Problem requirements:
Reproduce the entries below, please. Keep every character the same.

Material provided:

* * *

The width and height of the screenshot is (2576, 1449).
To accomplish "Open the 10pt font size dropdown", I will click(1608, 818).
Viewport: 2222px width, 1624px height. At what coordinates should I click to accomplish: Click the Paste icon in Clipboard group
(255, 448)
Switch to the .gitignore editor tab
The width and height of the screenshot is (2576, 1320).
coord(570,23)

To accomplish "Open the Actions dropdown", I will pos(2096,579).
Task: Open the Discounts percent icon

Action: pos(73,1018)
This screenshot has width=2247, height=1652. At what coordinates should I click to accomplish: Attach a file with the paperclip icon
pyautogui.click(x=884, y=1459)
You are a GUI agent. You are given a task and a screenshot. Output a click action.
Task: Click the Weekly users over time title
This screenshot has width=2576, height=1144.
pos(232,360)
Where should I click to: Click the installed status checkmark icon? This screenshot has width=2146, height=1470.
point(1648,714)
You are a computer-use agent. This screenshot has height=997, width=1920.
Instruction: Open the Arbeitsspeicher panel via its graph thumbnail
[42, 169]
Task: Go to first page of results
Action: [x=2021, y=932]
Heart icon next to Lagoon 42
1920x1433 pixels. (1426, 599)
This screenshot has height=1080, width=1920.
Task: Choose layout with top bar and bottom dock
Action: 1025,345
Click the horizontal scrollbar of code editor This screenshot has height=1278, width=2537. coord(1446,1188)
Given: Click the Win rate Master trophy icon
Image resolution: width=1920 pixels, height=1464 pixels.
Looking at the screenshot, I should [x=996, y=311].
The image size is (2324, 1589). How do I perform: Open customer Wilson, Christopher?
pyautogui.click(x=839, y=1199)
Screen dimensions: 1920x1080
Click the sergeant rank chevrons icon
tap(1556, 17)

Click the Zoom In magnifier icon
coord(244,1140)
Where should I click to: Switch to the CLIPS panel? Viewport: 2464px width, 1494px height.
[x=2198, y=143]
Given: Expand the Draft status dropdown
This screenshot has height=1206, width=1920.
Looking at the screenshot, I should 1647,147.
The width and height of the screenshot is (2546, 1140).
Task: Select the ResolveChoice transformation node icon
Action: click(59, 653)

* * *

Answer section:
The width and height of the screenshot is (2576, 1449).
To accomplish "Open the 10pt font size dropdown", I will click(1608, 818).
Viewport: 2222px width, 1624px height. At what coordinates should I click to accomplish: Click the Paste icon in Clipboard group
(255, 448)
Switch to the .gitignore editor tab
The width and height of the screenshot is (2576, 1320).
coord(570,23)

To accomplish "Open the Actions dropdown", I will pos(2096,579).
Task: Open the Discounts percent icon

Action: pos(73,1018)
This screenshot has width=2247, height=1652. At what coordinates should I click to accomplish: Attach a file with the paperclip icon
pyautogui.click(x=884, y=1459)
You are a GUI agent. You are given a task and a screenshot. Output a click action.
Task: Click the Weekly users over time title
This screenshot has width=2576, height=1144.
pos(232,360)
Where should I click to: Click the installed status checkmark icon? This screenshot has width=2146, height=1470.
point(1648,714)
You are a computer-use agent. This screenshot has height=997, width=1920.
Instruction: Open the Arbeitsspeicher panel via its graph thumbnail
[42, 169]
Task: Go to first page of results
Action: [x=2021, y=932]
Heart icon next to Lagoon 42
1920x1433 pixels. (1426, 599)
This screenshot has height=1080, width=1920.
Task: Choose layout with top bar and bottom dock
Action: 1025,345
Click the horizontal scrollbar of code editor This screenshot has height=1278, width=2537. coord(1446,1188)
Given: Click the Win rate Master trophy icon
Image resolution: width=1920 pixels, height=1464 pixels.
Looking at the screenshot, I should [x=996, y=311].
The image size is (2324, 1589). How do I perform: Open customer Wilson, Christopher?
pyautogui.click(x=839, y=1199)
Screen dimensions: 1920x1080
Click the sergeant rank chevrons icon
tap(1556, 17)

Click the Zoom In magnifier icon
coord(244,1140)
Where should I click to: Switch to the CLIPS panel? Viewport: 2464px width, 1494px height.
[x=2198, y=143]
Given: Expand the Draft status dropdown
This screenshot has height=1206, width=1920.
Looking at the screenshot, I should 1647,147.
The width and height of the screenshot is (2546, 1140).
Task: Select the ResolveChoice transformation node icon
Action: click(59, 653)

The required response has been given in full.